Exercise instructions :: Go through the data below. Pull out every line that has the word "blue".

Materials provided ::

■ ■ ■ ■ ■ ■ ■

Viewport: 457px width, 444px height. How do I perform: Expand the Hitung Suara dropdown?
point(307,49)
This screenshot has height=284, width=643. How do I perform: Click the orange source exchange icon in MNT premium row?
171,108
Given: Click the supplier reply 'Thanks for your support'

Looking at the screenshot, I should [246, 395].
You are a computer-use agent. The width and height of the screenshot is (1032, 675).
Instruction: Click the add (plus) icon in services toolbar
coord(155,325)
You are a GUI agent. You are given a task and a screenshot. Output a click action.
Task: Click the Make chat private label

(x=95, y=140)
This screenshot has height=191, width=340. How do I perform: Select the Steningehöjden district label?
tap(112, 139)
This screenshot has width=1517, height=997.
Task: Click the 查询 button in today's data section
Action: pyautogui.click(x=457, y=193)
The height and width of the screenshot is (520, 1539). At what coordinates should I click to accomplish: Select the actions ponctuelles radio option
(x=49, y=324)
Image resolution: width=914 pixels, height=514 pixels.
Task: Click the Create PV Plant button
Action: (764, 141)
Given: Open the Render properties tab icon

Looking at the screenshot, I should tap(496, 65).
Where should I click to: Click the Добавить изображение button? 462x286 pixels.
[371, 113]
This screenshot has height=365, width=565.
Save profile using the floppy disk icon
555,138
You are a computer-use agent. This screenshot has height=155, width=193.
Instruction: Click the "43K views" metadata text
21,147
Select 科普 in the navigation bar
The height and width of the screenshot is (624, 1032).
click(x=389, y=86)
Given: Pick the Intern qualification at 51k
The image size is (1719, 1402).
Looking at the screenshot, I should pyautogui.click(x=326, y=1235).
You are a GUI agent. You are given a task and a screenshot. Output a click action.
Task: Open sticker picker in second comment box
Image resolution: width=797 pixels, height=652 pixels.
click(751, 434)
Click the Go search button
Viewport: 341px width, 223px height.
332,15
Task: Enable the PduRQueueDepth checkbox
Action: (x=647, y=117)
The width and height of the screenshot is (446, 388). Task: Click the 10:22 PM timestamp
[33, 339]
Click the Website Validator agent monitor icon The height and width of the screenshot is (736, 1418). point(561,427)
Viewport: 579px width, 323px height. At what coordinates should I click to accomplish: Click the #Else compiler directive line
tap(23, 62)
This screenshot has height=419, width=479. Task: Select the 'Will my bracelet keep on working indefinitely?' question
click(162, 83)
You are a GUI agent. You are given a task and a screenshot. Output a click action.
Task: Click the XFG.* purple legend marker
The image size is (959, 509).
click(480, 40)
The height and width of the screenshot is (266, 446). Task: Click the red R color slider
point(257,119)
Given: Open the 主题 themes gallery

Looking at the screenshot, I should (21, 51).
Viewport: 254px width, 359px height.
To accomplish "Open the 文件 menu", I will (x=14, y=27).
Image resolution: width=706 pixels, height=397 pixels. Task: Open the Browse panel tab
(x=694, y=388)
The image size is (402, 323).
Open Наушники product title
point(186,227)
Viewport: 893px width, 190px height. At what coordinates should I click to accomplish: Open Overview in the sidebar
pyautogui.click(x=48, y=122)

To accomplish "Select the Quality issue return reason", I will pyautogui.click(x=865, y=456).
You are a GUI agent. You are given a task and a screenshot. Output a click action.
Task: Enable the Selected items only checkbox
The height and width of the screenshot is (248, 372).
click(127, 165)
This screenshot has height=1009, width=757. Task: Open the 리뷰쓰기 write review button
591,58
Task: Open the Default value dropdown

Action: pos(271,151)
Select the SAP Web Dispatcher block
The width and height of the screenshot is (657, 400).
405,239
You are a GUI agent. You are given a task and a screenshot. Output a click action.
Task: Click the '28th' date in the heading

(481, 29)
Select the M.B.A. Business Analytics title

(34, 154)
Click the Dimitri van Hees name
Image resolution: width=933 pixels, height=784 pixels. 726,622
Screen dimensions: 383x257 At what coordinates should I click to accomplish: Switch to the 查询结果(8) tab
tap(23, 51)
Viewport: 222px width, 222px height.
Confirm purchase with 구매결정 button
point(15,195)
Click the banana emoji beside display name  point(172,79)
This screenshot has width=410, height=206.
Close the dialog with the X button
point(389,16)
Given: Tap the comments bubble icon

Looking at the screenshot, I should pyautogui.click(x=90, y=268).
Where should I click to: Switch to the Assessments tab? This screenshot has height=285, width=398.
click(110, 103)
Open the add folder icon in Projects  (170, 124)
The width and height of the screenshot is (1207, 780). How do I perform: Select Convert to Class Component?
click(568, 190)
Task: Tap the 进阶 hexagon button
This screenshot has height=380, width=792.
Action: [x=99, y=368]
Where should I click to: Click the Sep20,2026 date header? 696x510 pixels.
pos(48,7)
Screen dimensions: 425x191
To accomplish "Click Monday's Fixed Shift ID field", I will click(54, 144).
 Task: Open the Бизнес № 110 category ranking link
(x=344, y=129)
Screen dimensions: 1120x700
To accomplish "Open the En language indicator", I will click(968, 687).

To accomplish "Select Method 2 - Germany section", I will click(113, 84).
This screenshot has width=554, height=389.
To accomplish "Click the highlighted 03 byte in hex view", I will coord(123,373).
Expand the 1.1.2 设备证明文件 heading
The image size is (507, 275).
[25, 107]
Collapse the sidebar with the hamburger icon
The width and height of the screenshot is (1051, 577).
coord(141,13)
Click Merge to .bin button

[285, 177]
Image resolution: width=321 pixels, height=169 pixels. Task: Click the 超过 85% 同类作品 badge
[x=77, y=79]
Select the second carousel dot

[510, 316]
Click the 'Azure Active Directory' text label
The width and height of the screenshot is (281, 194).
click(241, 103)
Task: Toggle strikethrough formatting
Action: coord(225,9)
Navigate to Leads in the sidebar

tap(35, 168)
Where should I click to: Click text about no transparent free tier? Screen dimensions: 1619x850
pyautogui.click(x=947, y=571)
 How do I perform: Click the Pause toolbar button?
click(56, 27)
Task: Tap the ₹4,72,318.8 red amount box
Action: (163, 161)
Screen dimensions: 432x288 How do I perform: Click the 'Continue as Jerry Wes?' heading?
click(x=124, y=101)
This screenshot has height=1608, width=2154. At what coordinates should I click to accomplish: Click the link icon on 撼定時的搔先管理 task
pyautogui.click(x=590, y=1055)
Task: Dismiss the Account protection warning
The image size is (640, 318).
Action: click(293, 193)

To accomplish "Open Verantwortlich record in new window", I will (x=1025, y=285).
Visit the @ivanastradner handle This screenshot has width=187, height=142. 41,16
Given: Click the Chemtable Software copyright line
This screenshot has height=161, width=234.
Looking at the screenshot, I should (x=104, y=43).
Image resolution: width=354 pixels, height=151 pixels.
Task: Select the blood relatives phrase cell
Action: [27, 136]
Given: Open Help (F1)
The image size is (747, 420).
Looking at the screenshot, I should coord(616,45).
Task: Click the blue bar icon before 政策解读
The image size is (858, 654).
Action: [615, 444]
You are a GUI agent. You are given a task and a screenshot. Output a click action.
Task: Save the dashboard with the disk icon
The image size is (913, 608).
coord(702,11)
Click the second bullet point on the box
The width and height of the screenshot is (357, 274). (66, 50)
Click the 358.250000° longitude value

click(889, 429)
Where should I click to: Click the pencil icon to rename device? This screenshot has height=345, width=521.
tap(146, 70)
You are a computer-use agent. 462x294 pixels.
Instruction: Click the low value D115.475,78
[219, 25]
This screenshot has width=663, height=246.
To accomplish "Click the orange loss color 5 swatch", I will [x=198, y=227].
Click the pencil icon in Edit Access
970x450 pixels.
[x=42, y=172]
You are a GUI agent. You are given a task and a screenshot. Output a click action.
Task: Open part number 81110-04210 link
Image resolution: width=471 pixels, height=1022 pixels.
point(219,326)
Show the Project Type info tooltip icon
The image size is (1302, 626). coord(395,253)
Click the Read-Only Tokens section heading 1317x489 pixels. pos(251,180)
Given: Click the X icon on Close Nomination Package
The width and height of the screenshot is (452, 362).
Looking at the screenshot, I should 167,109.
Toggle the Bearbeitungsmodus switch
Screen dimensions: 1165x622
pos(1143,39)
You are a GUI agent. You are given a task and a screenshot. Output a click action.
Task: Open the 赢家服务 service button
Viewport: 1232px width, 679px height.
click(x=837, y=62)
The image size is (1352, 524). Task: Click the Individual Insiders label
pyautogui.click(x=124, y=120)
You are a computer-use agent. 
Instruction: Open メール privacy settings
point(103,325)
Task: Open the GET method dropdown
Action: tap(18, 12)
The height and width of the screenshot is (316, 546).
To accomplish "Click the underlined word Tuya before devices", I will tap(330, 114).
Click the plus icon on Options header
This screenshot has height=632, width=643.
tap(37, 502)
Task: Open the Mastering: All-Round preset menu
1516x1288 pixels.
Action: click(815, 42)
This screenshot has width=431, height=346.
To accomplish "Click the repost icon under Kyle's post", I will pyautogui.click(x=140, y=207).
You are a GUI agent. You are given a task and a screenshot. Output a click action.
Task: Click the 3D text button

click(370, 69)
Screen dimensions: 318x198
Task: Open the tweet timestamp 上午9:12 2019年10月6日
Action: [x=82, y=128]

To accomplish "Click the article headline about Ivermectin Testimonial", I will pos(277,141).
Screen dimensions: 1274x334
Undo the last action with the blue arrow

■ ■ ■ ■ ■ ■ ■

Solved exercise ::
Task: Click the blue bar icon before 政策解读
Undo the last action with the blue arrow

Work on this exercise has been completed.